• [INPUT FOR THIS TASK]
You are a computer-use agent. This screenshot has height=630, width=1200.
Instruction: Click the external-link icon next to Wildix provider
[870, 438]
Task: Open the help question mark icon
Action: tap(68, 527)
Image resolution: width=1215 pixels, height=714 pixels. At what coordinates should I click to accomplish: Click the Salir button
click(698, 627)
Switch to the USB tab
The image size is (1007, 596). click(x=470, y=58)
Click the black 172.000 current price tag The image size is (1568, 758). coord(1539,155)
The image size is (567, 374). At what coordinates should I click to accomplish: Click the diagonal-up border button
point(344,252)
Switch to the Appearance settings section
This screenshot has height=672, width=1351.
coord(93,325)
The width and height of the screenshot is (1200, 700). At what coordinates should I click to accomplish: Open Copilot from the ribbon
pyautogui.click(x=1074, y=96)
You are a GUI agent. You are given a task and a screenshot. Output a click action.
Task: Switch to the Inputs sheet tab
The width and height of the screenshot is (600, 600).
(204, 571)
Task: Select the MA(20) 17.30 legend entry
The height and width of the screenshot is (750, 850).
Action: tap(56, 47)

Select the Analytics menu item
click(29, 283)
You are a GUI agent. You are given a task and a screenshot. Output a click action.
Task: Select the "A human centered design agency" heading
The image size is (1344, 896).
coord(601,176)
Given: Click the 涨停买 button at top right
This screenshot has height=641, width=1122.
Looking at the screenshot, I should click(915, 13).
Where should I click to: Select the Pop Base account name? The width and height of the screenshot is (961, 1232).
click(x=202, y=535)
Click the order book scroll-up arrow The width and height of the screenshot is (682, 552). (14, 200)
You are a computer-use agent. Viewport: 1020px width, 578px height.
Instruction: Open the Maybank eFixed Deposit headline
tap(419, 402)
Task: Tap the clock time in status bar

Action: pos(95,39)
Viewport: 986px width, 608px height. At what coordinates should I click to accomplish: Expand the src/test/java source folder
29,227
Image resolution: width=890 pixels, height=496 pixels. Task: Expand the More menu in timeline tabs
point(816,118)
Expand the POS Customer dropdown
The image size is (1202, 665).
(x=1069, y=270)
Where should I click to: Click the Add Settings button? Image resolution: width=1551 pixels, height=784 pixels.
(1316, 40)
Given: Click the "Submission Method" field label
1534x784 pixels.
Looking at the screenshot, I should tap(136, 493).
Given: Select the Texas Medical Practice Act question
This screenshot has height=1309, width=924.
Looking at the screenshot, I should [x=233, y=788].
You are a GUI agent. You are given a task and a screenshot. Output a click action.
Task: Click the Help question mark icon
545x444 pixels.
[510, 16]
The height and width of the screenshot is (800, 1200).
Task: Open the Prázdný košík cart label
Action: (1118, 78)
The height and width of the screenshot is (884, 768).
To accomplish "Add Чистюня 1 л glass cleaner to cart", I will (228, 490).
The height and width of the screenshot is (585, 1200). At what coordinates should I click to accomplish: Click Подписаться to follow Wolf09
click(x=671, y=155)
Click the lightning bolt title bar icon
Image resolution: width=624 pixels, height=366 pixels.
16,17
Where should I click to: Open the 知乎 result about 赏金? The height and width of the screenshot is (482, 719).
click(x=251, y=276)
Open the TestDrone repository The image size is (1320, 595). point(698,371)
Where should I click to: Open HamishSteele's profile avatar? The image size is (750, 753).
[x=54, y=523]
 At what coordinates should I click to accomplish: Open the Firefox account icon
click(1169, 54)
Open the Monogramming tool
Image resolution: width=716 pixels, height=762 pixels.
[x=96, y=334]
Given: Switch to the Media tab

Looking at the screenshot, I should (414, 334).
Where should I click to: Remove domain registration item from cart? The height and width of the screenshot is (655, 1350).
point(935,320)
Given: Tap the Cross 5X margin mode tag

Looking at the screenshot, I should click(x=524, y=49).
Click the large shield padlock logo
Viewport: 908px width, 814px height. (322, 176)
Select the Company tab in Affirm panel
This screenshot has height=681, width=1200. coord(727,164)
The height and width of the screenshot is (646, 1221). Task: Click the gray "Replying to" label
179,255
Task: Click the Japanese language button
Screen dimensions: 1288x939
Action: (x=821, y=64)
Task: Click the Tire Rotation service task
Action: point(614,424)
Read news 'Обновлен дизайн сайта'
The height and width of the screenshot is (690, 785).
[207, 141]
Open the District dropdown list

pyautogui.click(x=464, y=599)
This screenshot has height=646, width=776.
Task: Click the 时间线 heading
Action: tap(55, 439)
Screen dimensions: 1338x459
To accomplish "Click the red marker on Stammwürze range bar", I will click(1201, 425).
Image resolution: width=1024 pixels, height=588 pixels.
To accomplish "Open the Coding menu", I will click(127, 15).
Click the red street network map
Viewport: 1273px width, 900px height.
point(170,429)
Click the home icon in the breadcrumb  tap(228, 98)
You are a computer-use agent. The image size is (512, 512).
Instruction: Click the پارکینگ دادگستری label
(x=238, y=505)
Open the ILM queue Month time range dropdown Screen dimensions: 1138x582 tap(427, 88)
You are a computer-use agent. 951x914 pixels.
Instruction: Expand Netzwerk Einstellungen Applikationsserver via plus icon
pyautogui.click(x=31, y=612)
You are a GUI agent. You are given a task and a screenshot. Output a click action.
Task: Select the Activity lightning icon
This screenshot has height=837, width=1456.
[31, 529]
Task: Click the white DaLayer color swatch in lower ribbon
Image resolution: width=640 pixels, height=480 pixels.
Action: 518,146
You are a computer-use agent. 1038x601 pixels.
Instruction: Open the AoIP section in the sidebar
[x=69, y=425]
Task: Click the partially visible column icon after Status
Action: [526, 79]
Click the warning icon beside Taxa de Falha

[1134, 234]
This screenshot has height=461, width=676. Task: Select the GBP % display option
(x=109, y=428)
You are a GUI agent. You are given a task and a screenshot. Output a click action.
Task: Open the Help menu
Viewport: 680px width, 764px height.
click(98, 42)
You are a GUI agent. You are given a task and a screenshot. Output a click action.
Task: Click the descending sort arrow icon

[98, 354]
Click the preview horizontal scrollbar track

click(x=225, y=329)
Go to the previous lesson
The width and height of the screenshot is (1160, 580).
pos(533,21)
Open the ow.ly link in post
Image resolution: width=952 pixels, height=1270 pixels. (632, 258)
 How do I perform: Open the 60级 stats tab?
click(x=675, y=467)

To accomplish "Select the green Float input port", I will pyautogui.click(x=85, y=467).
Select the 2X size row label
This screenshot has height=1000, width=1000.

• [PROBLEM REQUIREMENTS] Go through the material above and copy each line that has the word "computer".

• [SOLUTION]
You are a computer-use agent. This screenshot has height=630, width=1200.
You are a computer-use agent. Viewport: 1020px width, 578px height.
You are a computer-use agent. The image size is (512, 512).
You are a computer-use agent. 951x914 pixels.
You are a computer-use agent. 1038x601 pixels.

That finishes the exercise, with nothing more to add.